Video and evidence presented at trial
Jurors watched security camera footage that showed Williams firing at his 16-year-old stepson and then fatally shooting his wife, Tenisha Williams. The video also captured the moment prosecutors say he stood over her and said, "You dead, [expletive]?" Prosecutors presented roughly 150 exhibits in all, including the 911 call and body-camera footage, and told the jury Williams fired five shots during the attack. The panel deliberated for about an hour before returning guilty verdicts, as reported by FOX 5 Atlanta.
The night of the shooting
According to the Cherokee County Sheriff's Office, deputies responded to a 911 call at a home on Daventry Crossing at about 10:40 p.m. on July 13, 2025, after the teen reported that his stepfather had shot at him, WSB-TV reported. When deputies arrived, they found Tenisha Williams dead on the kitchen floor and a 4-year-old child asleep in another bedroom. Investigators recovered the gun on the kitchen island. Williams was arrested at the scene and held without bond, according to initial reports.

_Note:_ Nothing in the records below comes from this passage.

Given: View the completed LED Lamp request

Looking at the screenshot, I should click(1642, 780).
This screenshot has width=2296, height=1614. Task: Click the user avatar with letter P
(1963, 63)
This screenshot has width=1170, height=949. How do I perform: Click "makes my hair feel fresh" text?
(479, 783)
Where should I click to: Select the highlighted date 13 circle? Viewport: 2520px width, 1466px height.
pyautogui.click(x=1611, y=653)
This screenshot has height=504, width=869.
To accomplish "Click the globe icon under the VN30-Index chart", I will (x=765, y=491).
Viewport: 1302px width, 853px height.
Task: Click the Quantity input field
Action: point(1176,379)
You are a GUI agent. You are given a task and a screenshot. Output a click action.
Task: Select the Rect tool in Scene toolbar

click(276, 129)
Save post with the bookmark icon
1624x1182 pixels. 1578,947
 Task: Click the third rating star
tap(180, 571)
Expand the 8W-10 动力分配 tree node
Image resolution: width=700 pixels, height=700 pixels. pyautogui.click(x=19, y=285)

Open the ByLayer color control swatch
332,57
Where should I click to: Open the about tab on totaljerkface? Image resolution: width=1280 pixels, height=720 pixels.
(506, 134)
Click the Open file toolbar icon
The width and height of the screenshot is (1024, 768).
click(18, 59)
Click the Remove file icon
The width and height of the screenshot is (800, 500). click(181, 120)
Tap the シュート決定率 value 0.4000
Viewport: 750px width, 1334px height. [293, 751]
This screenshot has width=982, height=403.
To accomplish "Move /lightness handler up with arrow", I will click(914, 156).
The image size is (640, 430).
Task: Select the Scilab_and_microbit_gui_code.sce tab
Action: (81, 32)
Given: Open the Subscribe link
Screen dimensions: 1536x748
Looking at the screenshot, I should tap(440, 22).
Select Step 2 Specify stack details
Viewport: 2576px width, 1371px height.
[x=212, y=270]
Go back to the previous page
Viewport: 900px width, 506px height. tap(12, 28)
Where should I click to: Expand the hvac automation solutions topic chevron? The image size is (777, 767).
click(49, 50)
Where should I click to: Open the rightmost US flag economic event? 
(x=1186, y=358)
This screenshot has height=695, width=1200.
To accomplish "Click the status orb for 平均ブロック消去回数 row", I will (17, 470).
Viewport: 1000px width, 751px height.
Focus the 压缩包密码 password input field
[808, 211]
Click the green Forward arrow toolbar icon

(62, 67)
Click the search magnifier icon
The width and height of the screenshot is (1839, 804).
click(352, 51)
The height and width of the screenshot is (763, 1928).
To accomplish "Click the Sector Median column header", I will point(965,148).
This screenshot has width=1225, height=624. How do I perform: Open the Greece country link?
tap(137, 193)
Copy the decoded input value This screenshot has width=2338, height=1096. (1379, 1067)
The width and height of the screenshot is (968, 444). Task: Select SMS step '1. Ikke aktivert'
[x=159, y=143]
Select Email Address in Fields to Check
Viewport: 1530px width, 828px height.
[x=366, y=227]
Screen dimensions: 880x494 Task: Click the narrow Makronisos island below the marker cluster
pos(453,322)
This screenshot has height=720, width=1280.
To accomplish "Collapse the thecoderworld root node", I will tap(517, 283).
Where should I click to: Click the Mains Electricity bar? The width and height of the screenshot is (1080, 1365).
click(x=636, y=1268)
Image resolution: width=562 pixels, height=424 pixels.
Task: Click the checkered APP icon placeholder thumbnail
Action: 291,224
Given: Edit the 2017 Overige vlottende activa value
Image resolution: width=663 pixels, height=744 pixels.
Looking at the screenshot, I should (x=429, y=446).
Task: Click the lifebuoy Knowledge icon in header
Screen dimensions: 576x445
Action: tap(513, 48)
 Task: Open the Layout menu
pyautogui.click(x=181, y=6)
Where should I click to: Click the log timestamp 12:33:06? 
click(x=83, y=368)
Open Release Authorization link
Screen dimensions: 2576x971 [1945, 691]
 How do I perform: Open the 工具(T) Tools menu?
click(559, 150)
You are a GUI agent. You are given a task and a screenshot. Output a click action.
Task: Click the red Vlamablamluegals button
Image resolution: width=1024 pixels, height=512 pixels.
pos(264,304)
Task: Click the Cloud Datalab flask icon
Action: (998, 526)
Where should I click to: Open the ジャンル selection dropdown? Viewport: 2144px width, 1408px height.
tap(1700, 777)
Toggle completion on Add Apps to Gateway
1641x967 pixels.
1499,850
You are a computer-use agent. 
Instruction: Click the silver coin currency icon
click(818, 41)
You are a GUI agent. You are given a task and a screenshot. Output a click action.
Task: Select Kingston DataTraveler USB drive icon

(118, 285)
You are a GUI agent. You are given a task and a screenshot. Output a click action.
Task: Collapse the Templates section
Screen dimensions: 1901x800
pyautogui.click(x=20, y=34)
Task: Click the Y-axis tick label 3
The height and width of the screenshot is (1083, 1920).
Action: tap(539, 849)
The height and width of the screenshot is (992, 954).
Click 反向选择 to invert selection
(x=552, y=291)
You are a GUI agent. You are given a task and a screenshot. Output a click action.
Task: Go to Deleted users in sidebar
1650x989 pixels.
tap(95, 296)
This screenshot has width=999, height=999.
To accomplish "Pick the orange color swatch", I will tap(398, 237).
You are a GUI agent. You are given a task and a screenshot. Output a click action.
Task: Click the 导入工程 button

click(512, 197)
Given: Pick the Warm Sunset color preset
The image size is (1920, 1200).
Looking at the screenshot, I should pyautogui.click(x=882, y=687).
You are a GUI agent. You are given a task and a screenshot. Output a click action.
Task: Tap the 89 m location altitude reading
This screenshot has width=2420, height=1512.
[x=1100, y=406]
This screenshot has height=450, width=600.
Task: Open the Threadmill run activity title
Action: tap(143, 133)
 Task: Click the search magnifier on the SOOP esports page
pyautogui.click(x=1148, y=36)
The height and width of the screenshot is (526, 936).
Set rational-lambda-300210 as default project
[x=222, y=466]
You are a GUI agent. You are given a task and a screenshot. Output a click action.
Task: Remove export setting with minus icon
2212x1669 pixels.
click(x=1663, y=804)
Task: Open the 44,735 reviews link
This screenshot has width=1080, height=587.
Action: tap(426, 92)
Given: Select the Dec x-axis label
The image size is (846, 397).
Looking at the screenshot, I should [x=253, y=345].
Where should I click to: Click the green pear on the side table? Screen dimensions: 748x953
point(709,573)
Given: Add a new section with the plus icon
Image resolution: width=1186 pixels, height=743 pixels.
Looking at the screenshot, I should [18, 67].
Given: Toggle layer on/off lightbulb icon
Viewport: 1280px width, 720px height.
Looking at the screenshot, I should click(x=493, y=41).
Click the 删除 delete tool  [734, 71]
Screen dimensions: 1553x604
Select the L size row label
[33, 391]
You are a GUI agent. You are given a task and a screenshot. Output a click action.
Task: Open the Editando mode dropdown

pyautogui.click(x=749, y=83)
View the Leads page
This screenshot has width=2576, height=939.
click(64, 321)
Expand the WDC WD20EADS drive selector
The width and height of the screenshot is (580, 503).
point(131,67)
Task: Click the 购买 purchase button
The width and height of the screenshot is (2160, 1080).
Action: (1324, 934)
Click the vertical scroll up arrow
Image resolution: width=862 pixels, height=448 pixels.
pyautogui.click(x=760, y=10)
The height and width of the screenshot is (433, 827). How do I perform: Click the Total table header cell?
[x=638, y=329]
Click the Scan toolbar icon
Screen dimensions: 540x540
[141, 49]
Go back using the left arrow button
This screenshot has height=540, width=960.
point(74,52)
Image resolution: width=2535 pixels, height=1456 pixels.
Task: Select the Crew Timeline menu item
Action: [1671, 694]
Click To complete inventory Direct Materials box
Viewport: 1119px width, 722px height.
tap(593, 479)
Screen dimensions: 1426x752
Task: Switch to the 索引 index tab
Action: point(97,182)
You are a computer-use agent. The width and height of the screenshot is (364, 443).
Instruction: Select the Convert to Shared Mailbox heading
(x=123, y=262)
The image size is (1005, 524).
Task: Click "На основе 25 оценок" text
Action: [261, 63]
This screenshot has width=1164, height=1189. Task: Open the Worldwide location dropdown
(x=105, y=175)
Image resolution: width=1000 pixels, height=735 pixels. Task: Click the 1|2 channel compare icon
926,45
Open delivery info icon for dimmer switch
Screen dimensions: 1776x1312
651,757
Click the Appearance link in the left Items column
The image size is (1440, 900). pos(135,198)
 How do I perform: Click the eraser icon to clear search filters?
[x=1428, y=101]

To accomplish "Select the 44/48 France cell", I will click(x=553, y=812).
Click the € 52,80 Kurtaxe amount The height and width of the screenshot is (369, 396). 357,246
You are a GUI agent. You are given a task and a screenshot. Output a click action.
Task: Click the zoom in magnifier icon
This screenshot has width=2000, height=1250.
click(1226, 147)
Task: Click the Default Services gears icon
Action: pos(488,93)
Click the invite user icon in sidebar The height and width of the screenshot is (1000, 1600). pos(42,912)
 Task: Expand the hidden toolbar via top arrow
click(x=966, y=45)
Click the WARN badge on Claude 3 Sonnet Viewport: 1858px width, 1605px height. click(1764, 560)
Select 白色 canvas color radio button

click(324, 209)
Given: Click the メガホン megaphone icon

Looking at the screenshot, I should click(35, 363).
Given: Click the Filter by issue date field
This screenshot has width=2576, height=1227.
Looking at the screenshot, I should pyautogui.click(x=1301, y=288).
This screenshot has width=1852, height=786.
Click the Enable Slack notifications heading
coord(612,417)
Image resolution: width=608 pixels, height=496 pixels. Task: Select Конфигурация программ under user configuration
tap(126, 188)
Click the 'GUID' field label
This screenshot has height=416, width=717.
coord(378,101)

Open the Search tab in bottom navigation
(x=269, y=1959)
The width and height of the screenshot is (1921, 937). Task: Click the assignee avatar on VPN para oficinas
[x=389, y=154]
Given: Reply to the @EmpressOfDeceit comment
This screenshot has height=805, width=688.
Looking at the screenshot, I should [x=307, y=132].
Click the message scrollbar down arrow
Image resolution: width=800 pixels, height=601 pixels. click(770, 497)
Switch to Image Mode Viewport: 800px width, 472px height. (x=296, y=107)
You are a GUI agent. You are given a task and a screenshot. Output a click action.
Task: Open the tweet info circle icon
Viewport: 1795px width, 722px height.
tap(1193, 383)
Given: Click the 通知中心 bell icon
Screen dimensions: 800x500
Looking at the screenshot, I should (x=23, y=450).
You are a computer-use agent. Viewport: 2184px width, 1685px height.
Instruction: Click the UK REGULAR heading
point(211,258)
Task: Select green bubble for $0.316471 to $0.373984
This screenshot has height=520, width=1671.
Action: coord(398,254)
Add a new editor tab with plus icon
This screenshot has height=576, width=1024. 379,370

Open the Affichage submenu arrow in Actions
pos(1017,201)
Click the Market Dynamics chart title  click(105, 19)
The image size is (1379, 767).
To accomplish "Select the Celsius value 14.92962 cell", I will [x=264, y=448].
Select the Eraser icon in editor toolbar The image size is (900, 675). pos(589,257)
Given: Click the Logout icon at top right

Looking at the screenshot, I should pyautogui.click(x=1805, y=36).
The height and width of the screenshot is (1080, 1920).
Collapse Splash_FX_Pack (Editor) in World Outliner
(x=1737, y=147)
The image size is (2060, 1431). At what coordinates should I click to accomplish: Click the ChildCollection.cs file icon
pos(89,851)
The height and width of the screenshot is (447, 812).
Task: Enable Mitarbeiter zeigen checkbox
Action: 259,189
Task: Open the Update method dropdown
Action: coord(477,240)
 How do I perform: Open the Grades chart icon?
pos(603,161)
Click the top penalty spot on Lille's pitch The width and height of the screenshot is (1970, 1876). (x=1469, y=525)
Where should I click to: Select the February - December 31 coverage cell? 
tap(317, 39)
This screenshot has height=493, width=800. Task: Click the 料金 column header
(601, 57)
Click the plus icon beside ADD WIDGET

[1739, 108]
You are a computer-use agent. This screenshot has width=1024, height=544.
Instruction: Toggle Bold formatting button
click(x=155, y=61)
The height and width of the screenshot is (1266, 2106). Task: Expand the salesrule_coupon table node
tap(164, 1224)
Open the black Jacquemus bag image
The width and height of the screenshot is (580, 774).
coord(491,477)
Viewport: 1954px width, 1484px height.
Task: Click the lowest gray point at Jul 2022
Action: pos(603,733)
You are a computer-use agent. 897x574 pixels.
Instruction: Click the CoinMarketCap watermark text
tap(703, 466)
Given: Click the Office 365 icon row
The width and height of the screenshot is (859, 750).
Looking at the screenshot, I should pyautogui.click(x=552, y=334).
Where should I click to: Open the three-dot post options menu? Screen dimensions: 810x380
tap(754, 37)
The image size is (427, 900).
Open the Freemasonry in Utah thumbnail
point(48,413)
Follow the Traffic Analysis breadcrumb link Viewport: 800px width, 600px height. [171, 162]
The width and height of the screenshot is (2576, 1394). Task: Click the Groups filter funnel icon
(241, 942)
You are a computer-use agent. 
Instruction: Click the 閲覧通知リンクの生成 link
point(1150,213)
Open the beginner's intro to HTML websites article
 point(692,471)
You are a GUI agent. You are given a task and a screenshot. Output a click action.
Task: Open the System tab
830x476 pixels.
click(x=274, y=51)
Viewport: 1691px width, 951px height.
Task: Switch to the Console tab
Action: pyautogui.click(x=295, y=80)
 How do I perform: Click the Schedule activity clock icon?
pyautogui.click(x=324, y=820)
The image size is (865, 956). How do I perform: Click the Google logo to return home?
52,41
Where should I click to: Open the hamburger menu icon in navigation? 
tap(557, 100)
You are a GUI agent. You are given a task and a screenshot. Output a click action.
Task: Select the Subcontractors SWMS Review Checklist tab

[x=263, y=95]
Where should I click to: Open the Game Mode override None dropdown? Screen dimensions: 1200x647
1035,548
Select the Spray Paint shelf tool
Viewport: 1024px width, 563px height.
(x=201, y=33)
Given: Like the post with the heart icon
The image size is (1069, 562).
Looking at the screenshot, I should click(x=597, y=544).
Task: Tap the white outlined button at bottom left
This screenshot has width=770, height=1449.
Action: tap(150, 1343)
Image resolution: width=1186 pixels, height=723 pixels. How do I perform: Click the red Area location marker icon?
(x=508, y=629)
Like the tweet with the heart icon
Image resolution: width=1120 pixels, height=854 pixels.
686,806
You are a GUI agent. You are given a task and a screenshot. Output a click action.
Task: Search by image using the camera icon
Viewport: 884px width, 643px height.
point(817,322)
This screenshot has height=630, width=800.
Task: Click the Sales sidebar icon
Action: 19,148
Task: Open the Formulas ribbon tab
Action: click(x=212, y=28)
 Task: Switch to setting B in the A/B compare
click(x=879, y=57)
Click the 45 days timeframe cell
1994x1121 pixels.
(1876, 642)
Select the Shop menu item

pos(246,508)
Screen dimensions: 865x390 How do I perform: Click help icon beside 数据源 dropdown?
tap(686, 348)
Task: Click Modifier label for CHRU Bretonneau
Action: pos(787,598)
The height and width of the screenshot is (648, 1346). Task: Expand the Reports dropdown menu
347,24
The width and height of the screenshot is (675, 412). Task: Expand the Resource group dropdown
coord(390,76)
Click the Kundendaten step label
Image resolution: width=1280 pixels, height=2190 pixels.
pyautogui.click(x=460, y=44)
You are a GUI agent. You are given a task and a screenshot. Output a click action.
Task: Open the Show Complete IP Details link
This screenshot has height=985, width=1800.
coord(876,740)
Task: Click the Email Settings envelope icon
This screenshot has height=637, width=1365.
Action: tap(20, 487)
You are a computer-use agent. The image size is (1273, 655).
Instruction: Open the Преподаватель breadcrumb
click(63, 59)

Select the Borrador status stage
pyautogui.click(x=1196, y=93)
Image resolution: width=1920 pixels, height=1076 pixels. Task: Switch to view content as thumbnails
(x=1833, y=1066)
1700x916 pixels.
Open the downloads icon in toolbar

Prosecutors describe a pattern of control
At trial, prosecutors said the killing capped a long pattern in which Williams isolated his wife and tightly controlled her movements, at one point requiring her to wear a Bluetooth device so he could monitor her. The jury convicted him on 13 counts, including malice murder and first-degree cruelty to children. Judge Wallace imposed the maximum penalties and issued a permanent no-contact order. The district attorney's office detailed the evidence and sentence in a news release, as reported by FOX 5 Atlanta.
Aftermath and local coverage
Hoodline first covered the July 2025 arrest and noted that both children were removed from the scene and placed under state care. With the criminal case now closed by the jury's verdict and the judge's sentence, decisions about the children's long-term placement remain in the hands of Georgia's family-services officials and the courts.